In all the above you have sent parameters along with each query. It is worth mentioning that Vespa supports query profiles, which are named collections of search parameters. This frees the client from having to manage and send a large number of parameters, and enables the request parameters for a use case to be changed without having to change the client.
Vespa also allows you to create your own language model components. This is useful in cases where you want to use a language model that is not supported as local LLM through llama.cpp, or if you want to use an external LLM service that is incompatible with the OpenAI API.
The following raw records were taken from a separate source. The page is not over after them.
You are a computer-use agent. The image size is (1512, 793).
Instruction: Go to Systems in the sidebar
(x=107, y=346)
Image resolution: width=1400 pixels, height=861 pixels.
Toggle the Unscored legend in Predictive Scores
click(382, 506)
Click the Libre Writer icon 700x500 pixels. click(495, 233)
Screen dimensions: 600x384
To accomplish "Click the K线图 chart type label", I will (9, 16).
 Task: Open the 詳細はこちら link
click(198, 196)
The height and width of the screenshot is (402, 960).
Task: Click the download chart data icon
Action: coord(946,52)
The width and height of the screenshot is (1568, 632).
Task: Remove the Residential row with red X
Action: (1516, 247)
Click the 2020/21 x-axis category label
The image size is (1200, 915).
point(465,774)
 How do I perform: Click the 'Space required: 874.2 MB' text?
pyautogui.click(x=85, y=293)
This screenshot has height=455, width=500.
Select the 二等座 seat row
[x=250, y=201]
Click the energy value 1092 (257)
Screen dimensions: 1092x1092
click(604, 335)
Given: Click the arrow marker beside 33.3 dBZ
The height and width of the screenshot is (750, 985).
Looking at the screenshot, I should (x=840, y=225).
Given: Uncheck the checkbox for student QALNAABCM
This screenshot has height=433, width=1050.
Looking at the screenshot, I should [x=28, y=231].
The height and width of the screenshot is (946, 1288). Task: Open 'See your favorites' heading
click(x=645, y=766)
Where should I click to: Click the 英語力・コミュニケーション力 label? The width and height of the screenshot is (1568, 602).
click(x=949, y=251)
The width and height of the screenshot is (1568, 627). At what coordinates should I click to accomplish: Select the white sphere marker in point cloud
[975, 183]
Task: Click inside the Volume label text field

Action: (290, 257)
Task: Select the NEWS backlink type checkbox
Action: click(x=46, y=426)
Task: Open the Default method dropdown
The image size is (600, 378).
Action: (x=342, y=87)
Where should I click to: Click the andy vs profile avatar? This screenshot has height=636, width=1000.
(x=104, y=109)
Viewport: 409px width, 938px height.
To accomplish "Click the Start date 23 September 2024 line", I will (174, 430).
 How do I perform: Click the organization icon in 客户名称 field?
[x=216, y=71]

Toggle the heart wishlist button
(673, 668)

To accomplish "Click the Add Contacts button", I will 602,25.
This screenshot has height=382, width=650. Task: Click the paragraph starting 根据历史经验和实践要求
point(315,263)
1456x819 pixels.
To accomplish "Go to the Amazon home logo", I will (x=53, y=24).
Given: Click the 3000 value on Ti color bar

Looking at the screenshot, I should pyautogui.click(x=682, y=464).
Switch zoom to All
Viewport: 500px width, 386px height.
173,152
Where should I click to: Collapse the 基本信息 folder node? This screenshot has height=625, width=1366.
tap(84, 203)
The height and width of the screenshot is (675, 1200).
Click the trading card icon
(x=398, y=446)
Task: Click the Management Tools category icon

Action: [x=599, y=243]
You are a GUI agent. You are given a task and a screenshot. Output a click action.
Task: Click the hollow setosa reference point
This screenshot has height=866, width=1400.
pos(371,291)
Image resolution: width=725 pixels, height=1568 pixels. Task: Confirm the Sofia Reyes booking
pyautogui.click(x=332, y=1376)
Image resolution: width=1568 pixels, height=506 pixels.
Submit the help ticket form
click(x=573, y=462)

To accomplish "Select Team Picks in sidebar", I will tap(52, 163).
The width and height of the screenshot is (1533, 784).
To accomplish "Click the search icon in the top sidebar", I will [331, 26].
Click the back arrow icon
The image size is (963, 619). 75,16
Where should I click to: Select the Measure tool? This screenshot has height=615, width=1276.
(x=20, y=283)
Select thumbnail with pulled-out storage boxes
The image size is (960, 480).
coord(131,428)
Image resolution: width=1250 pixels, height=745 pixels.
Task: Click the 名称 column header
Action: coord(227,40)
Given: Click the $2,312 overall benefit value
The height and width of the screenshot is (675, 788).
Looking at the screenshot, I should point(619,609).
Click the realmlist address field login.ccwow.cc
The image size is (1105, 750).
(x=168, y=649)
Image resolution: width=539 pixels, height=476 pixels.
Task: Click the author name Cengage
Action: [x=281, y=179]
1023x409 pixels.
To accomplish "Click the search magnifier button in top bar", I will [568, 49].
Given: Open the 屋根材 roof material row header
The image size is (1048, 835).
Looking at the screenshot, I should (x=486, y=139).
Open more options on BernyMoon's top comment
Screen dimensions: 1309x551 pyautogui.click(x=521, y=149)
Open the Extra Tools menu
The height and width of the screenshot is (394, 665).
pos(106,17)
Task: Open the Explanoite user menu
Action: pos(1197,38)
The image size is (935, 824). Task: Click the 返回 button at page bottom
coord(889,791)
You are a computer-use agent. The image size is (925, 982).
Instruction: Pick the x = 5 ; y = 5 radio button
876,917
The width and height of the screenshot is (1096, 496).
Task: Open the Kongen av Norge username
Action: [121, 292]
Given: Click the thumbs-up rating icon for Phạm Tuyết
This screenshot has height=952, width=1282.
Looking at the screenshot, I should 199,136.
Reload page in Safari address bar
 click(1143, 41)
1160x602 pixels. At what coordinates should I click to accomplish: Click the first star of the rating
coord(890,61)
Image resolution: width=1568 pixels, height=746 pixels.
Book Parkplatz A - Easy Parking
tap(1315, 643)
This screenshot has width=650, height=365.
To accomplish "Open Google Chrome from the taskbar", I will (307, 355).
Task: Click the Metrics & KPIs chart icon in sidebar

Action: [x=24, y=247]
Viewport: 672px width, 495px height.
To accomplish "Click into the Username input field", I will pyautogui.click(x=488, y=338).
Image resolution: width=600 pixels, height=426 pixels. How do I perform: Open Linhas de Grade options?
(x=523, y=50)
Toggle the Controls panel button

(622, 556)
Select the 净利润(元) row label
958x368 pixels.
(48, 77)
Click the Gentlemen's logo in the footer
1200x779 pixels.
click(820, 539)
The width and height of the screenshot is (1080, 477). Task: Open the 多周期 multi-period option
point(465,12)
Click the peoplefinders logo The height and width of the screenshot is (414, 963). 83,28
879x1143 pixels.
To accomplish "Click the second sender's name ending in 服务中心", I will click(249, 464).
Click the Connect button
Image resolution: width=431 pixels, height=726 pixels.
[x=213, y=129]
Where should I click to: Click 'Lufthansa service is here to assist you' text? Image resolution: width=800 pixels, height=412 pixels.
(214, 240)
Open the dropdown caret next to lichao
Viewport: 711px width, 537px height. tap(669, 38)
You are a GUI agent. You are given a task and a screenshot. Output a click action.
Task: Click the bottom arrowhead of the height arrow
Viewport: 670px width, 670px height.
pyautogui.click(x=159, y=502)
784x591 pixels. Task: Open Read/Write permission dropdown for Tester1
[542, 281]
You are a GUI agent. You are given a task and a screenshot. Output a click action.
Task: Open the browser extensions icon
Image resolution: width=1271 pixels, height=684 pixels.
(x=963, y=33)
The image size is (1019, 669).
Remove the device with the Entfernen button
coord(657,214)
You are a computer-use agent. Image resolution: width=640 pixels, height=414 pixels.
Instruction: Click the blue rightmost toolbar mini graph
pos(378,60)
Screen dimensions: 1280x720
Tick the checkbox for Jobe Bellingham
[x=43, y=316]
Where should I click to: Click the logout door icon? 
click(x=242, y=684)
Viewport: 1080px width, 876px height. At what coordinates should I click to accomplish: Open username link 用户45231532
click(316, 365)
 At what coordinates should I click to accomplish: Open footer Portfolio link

To create your own language model component, you need to implement the ai.vespa.llm.LanguageModel
interface.
Minimal example shown below:
// Copyright Vespa.ai. Licensed under the terms of the Apache 2.0 license. See LICENSE in the project root.
package ai.vespa.test;
import ai.vespa.llm.InferenceParameters;
import ai.vespa.llm.completion.Completion;
import ai.vespa.llm.completion.Prompt;
import java.util.List;
import java.util.concurrent.CompletableFuture;
import java.util.function.Consumer;
public class MockLanguageModel implements ai.vespa.llm.LanguageModel {
private final MockLanguageModelConfig config;
public MockLanguageModel(MockLanguageModelConfig config) {
this.config = config;
}
@Override
public List<Completion> complete(Prompt prompt, InferenceParameters params) {
var stringBuilder = new StringBuilder();
for (int i = 0; i < config.repetitions(); i++) {
stringBuilder.append(prompt.asString());
if (i < config.repetitions() - 1) {
stringBuilder.append(" ");
}
}
return List.of(Completion.from(stringBuilder.toString().trim()));
}
@Override
public CompletableFuture<Completion.FinishReason> completeAsync(Prompt prompt,
InferenceParameters params,
Consumer<Completion> consumer) {
throw new UnsupportedOperationException();
}
}
You can also create a config definition that will make your component configurable through the services.xml
file.
Example of a minimal config definition:
# Copyright Vespa.ai. Licensed under the terms of the Apache 2.0 license. See LICENSE in the project root.
namespace=ai.vespa.test
package=ai.vespa.test
repetitions int default=1
See also developer guide for more information on how to create your own components.
The above example uses the LLMSearcher
class.
You can easily create your own LLM searcher in Java by either specifically
injecting the connection component, or
subclassing the LLMSearcher
. Please refer to Searcher Development or Document Processor Development for more information on creating your own components.
Note that it should not be necessary to create your own components in Java to use this functionality.